**What the task asks**
Report how many lines of the records below contain the word "icon", giving only the number.

[Start Entries supplied]

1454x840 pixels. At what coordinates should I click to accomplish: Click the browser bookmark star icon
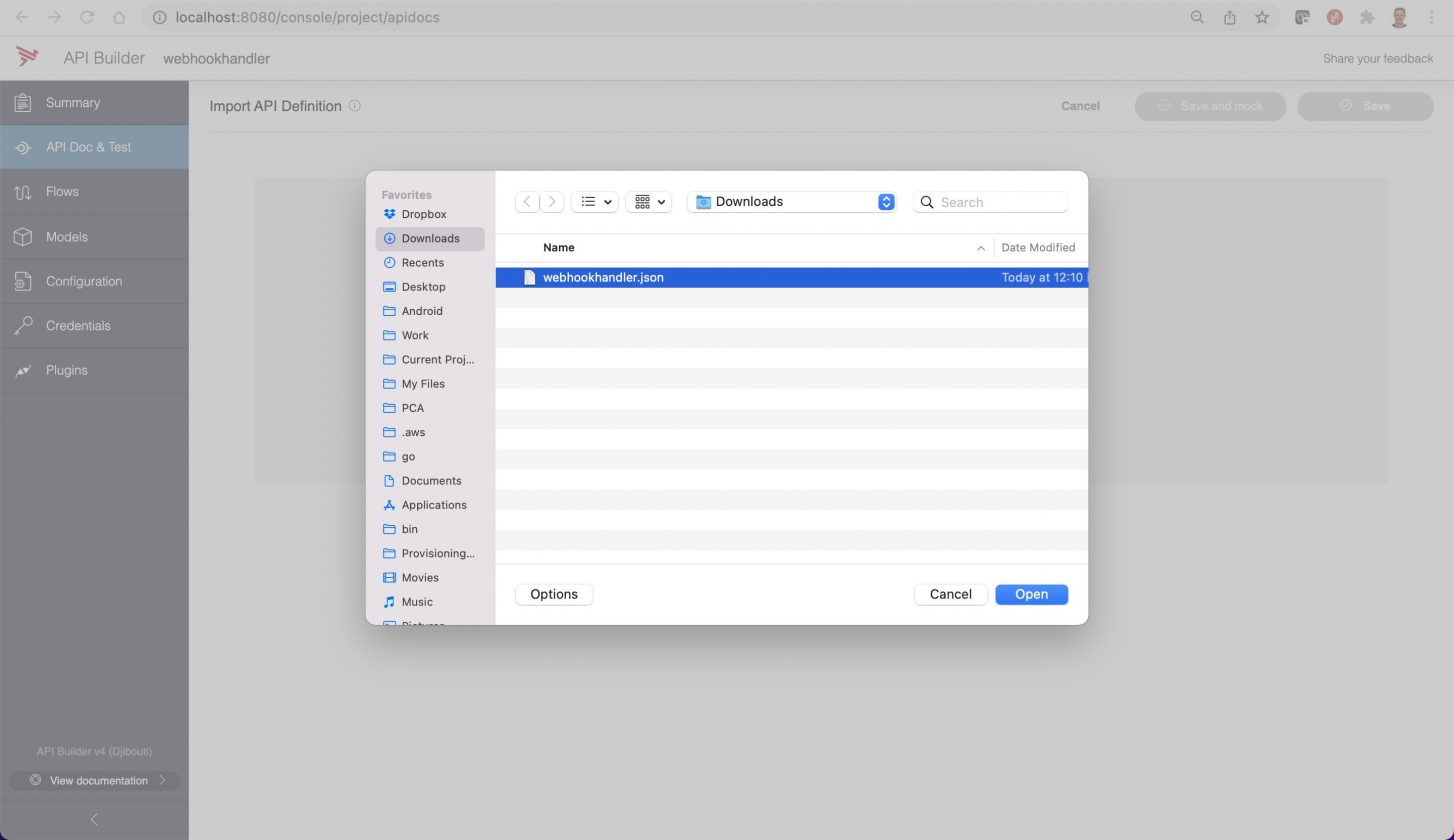click(x=1262, y=17)
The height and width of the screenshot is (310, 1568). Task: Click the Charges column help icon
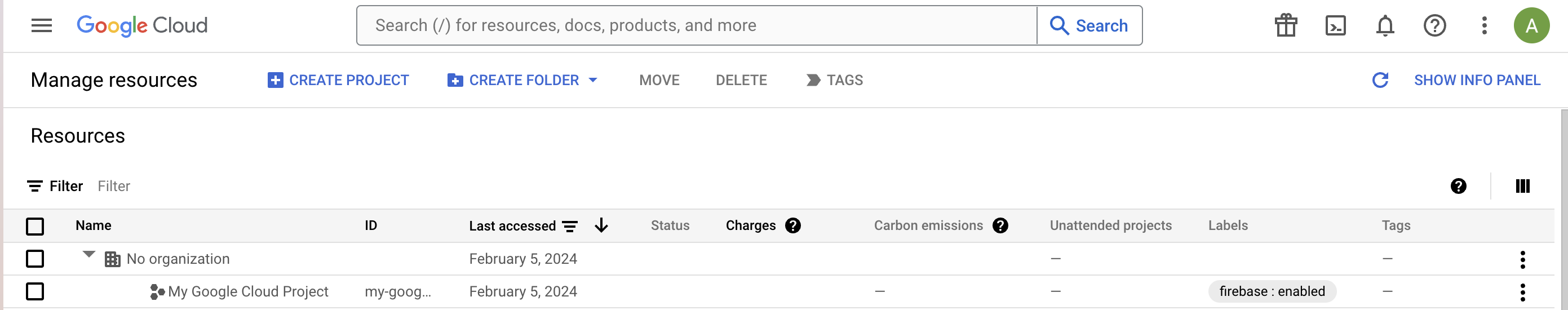tap(792, 225)
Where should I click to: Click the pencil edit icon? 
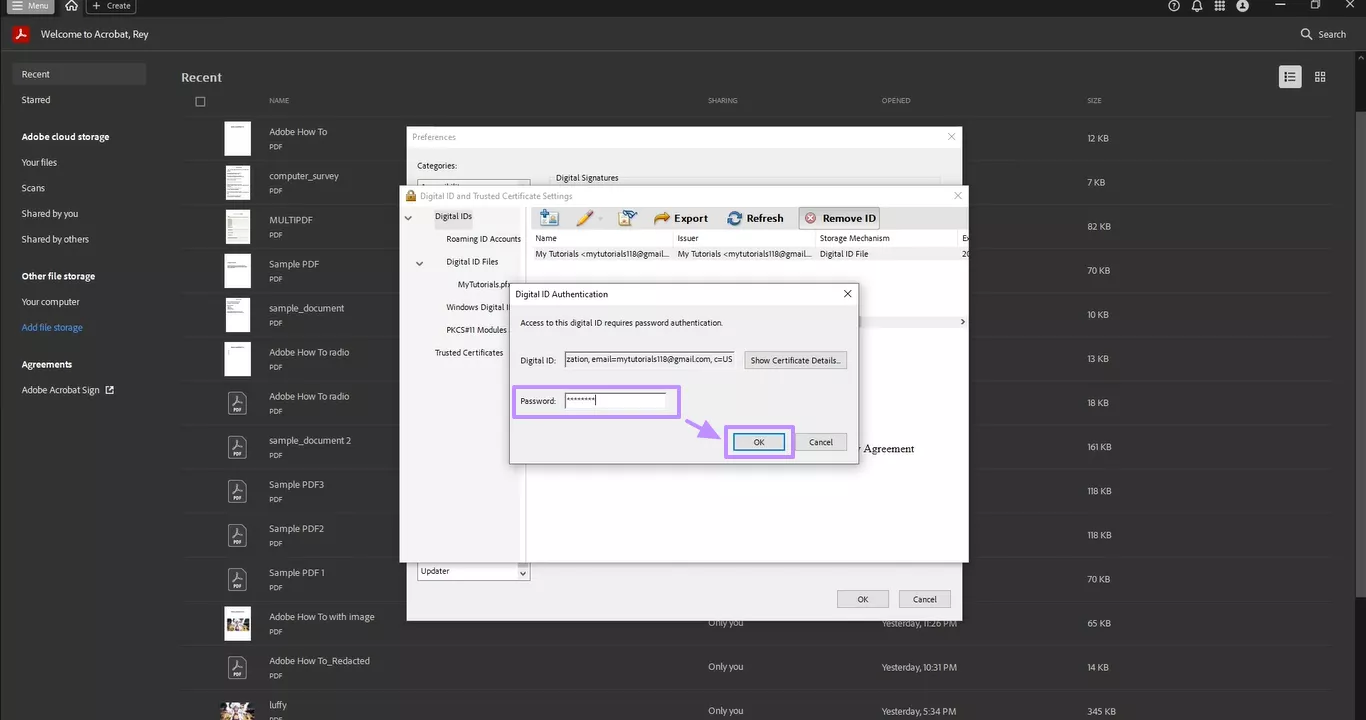585,218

[End Entries supplied]

**Solution**
3